Although the potential for operator bias is minimised in our analysis by use of a semi-automated analysis technique, the definition of ROIs in each modality is a possible source of error. An ideal solution would be to register spatially the images from each modality and define a single ROI for both. However, in our experience, considerable deformation of breast tissue occurs between PET and MRI scans, even though the patient may be placed in a similar position. The non-rigid nature of breasts and the lack of anatomical detail in PET studies makes the evaluation of any registration technique difficult. In the future, problems such as these may be overcome with hybrid imaging systems such as PET/CT.

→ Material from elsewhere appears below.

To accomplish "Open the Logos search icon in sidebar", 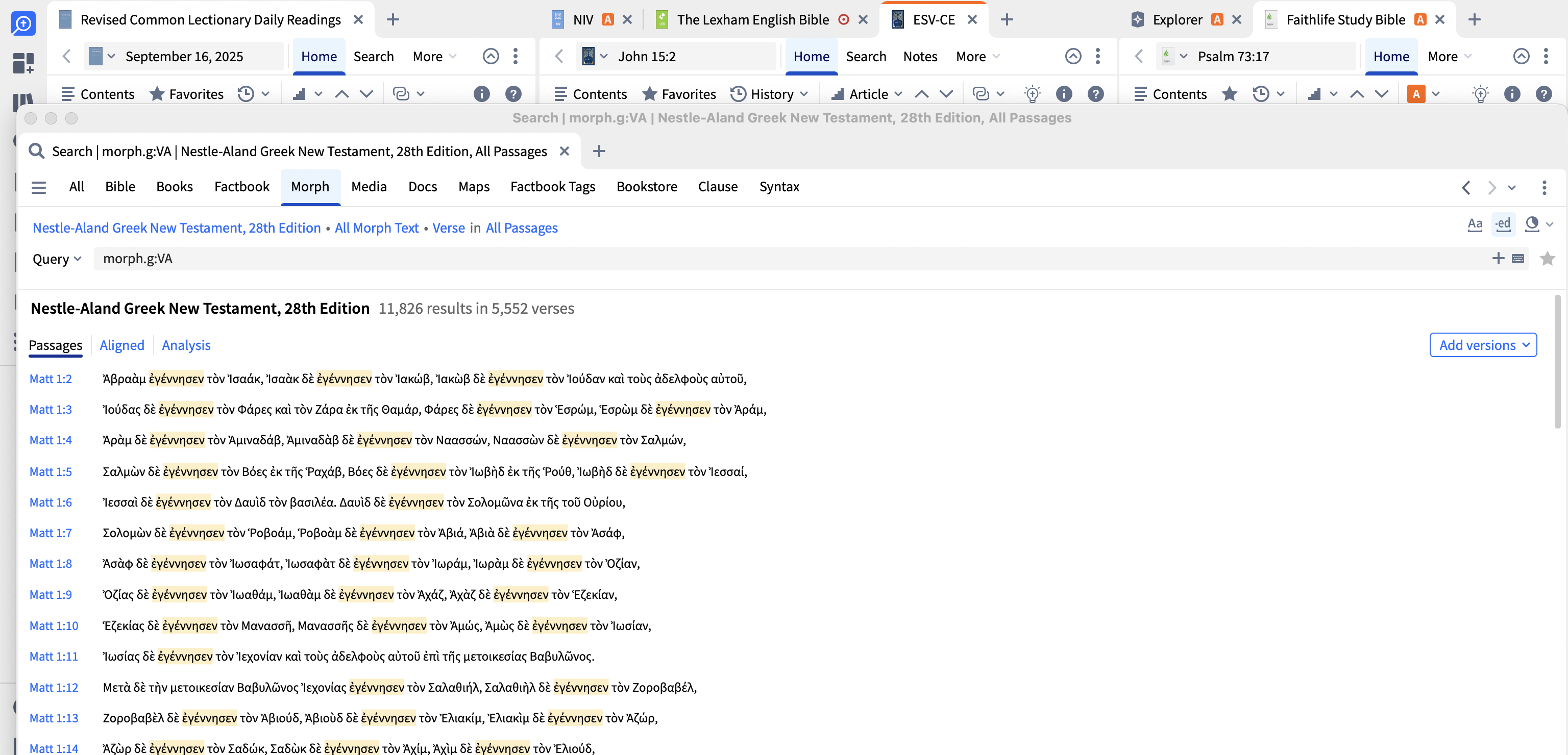I will [x=23, y=24].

The Tofts model assumes a standardised elimination rate for every patient [18, 21] based on data obtained from a group of healthy volunteers [26]. In contrast, the Brix model allows a different kel for each voxel (as shown in Tables 2, 3) [1921]. This allows for improved fitting of enhancement curves that do not display a significant wash-out phase. Therefore, one potentially useful modification to the data acquisition protocol employed in this study would be to obtain additional dynamic frames much longer after contrast injection such that detection of contrast wash-out would be guaranteed, allowing the Tofts model to fit the data more robustly.

One possible explanation of the correlation between DCE-MRI and 18F-FDG PET is that FDG delivery to the tumour is limited by the flow dynamics of the tumour, a measure of which are the exchange rate constants associated with the MR models. Our results indicate that care must therefore be taken during analysis of 18F-FDG PET data from large tumours. If uptake is calculated for such a tumour, the calculation used must take into account the possibility that certain regions of tumour may display a lack of FDG uptake due to delivery restrictions. These regions may still contain some latent metabolic potential [1].

A more comparable measure of metabolic activity in relation to the vascular system of the tumour might be obtained using dynamic 18F-FDG uptake allowing modelling of the vascular component of 18F-FDG uptake[27]. A relationship has been demonstrated in untreated primary breast cancers between metabolic uptake and blood flow using dynamic 18F-FDG and 15O-water PET imaging, respectively [28]. Furthermore, it has been established that high pre-therapy tumour metabolism may be associated with a poor response to neoadjuvant chemotherapy and that a low ratio of metabolism to blood flow may successfully predict improved response to chemotherapy in large or locally advanced breast cancers (LABC) [29]. It has also been demonstrated that, whilst responsive and unresponsive LABC tumours display an average decline in dynamic 18F-FDG uptake as a result of chemotherapy, tumours that are resistant to therapy will display an increase in 15O-water blood flow during the therapy regimen [30].

Our study establishes an association between a potential surrogate measure for drug delivery and tumour metabolism using DCE-MRI and static 18F-FDG uptake. Further investigation of this relationship is therefore warranted in larger patient trials. The usefulness of such a measure may be further established by investigating its value in assessing tumour response. This is a direction for future work.